TASK INSTRUCTIONS
A - Retype the part of the note on the study of personality between "But let’s see" and "which always exists.", inclusive.
B - Write what comes next in the note on the study of personality, picking up after its final sentence.

EXTRACT
A philosophical note on the study of personality
Published: 05-16-2016 Edited: 05-16-2016
- It’s difficult to create a neuropsychological framework of personality, because it tries to blend knowledge from two different philosophies together into one.
Psychology is primarily associated with social phenomena and qualitative experience while neuroscience is primarily associated with non-social phenomena and quantitative experience.
One could define personality primarily on quantitative measurements but end up with a meaningless system lacking usefulness and explanatory power or one could define personality primarily on qualitative reports but end up with a fuzzy system based on anecdotal and subjective statements.
But let’s see if we can navigate through this.
Here is our philosophical assumptions:
- Phenomenal experience. Is the ability to directly experience the world, known to be possessed by living creatures.
- Semantics and meaning. Are derived from phenomenal experience of the world. For example without having met a real dog a person can never understand the meaning of “dog” or the meaning of “gravity”.
- Phenomena. Is a distinct category of phenomenal experience, as an example “redness” is categorically different from “blueness”. In order to define a phenomena linguistically one needs to use words or symbols which have an associated semantic or meaning.
- Time. Is a real phenomena which always exists.
- Science. Is to be able to explain how phenomena change over time, both phenomena in the past and phenomena in the future, regardless of the scale of the phenomena.
- Natural science. Is to explain how not man-made phenomena change over time.
- Social science. Is to be able to explain man-made phenomena change over time.
- Construct. Is something which is useful when a mind is cognising about something.

Saved entries
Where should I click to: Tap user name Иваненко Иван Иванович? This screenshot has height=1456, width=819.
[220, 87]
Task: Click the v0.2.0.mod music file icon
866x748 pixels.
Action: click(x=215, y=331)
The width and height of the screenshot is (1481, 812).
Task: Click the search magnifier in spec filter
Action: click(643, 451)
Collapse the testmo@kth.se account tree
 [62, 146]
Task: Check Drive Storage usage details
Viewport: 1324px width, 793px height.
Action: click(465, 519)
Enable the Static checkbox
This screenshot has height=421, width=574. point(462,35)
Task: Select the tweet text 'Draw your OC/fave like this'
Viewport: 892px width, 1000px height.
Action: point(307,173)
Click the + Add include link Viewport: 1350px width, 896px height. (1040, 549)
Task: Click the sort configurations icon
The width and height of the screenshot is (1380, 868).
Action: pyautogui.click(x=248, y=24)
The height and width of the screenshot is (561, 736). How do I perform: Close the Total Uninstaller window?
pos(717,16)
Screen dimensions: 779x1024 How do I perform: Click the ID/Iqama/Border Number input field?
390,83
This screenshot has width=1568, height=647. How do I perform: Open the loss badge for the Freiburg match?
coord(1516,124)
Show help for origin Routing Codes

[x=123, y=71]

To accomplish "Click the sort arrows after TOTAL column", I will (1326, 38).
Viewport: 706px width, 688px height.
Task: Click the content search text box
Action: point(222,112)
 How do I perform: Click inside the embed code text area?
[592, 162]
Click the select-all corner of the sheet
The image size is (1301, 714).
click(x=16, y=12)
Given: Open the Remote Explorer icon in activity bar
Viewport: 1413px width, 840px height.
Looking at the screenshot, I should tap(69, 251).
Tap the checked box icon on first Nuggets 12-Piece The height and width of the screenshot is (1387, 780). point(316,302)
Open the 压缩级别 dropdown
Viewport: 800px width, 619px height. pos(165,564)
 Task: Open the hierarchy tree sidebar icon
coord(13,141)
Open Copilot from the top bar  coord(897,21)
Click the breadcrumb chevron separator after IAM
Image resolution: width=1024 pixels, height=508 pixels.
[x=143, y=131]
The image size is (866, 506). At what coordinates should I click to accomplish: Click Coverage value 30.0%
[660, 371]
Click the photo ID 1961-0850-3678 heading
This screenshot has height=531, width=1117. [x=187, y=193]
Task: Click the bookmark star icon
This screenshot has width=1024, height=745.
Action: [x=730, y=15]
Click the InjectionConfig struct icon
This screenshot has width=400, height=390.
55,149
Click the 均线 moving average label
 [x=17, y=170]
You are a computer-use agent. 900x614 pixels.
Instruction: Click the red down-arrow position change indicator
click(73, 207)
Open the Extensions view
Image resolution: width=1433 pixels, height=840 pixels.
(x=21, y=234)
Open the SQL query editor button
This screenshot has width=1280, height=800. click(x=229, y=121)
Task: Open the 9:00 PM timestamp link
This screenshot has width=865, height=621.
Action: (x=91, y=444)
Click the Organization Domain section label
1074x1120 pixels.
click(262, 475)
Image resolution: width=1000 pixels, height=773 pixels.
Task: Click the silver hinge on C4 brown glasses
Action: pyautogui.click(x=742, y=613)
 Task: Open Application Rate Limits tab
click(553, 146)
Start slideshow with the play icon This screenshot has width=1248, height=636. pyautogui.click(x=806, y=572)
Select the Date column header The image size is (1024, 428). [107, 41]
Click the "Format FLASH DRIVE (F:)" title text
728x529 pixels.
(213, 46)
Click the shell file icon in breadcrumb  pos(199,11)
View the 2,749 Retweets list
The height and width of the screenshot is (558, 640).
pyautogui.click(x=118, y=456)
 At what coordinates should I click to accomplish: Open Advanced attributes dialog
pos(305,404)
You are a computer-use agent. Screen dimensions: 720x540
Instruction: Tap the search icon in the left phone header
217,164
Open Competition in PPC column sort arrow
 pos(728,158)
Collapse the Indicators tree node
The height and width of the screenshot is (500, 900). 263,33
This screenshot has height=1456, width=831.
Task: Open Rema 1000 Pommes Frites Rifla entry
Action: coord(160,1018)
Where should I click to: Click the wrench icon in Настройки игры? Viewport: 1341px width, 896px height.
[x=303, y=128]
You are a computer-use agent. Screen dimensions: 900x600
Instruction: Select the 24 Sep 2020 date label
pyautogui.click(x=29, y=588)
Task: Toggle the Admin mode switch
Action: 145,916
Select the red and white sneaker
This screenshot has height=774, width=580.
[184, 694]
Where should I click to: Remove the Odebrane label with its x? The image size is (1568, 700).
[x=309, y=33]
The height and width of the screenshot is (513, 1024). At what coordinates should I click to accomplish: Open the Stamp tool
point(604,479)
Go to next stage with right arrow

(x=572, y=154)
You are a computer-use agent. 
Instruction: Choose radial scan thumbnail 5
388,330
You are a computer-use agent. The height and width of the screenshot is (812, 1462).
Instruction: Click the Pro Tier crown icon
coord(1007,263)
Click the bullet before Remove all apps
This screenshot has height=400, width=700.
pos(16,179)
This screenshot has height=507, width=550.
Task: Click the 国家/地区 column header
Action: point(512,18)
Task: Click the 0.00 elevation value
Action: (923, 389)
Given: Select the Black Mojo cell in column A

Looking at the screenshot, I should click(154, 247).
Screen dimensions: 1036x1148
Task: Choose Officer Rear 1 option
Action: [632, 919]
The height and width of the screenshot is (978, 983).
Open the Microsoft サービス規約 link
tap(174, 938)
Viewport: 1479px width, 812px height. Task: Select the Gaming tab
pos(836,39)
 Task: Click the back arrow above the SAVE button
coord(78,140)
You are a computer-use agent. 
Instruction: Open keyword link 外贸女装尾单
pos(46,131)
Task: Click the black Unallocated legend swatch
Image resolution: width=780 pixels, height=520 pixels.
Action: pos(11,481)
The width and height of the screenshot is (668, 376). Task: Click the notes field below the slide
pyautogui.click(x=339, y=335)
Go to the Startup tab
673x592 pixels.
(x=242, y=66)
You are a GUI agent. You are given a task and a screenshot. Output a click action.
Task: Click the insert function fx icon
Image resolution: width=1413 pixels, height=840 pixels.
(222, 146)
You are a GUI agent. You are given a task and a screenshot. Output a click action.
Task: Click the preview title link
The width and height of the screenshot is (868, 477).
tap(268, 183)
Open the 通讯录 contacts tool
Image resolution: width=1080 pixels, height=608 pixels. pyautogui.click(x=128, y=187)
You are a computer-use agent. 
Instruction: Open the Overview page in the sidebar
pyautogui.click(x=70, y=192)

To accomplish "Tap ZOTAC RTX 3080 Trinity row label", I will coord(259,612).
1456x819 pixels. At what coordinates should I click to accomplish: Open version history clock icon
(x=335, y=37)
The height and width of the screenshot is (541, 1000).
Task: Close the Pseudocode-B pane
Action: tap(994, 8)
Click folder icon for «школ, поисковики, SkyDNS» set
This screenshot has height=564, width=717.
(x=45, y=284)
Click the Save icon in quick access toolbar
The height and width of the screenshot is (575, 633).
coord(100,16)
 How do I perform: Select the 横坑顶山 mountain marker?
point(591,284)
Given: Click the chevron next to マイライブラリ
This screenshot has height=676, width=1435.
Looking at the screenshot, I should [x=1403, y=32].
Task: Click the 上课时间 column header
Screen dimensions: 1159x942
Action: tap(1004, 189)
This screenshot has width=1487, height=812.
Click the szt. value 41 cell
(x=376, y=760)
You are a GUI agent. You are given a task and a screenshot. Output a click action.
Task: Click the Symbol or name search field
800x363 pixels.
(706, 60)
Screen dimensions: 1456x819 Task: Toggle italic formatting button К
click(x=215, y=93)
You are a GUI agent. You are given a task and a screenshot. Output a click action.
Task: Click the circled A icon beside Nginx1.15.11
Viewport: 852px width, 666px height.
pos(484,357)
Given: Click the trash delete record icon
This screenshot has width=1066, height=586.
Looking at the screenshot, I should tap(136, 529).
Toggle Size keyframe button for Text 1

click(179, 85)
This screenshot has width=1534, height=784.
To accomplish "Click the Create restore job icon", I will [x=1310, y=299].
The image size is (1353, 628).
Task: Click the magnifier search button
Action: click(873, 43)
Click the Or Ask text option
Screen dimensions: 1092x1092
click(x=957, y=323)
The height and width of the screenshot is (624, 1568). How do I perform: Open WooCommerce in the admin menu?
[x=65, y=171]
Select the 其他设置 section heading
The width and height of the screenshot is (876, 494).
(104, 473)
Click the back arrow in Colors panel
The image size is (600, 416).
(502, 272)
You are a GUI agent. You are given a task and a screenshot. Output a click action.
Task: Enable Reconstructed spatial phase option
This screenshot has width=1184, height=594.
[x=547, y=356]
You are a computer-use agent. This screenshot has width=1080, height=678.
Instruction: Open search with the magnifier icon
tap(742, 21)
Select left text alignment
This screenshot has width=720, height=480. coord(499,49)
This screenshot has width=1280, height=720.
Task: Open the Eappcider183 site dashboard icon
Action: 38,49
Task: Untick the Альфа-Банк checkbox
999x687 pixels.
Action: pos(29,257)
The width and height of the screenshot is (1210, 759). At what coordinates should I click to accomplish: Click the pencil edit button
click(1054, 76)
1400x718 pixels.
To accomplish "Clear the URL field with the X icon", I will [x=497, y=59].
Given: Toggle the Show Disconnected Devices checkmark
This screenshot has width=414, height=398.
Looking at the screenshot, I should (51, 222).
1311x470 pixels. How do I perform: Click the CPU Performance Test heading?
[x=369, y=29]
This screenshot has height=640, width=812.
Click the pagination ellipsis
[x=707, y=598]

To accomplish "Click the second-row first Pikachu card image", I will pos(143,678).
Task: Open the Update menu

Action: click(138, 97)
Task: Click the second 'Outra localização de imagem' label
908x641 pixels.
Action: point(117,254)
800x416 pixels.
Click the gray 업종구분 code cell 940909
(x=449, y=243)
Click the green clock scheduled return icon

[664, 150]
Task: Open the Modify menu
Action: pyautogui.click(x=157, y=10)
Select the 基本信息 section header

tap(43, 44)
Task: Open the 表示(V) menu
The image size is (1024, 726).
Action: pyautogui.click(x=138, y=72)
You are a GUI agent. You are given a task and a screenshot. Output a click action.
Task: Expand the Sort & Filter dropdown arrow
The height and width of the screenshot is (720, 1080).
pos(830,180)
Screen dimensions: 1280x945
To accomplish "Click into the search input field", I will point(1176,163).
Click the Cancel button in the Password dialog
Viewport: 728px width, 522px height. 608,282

ANSWERS TO THE TASKS
A -
But let’s see if we can navigate through this.
Here is our philosophical assumptions:
- Phenomenal experience. Is the ability to directly experience the world, known to be possessed by living creatures.
- Semantics and meaning. Are derived from phenomenal experience of the world. For example without having met a real dog a person can never understand the meaning of “dog” or the meaning of “gravity”.
- Phenomena. Is a distinct category of phenomenal experience, as an example “redness” is categorically different from “blueness”. In order to define a phenomena linguistically one needs to use words or symbols which have an associated semantic or meaning.
- Time. Is a real phenomena which always exists.

B -
- Personality. Is a construct that tries to explain individual differences and is hidden from “pure observation”, it is like the construct of “gravity” or “evolution” something that cannot be directly observed but rather can be thought of as a “invisible force” that can be useful when a mind is trying to explain how phenomena change over time.
This leads us to the conclusion that the science of personality is about defining constructs that are cognitively useful to explain how individuals differences change social phenomena over time.
A problem with this definition is that usefulness is a subjective term and can be interpreted differently by different people.
A neuropsychological personality-theory is then a theory where constructs about qualitative individual differences is linked to quantitative biological underpinnings and this is then also useful in explaining how social phenomena change over time.
Important questions for any personality-theory
- How apparent is the phenomena? How much training is required for people to “see” it? Does people in general spontaneously see it?
- How useful is the construct in explaining how a phenomena changes? Does people in general spontaneously regard the constructs as useful?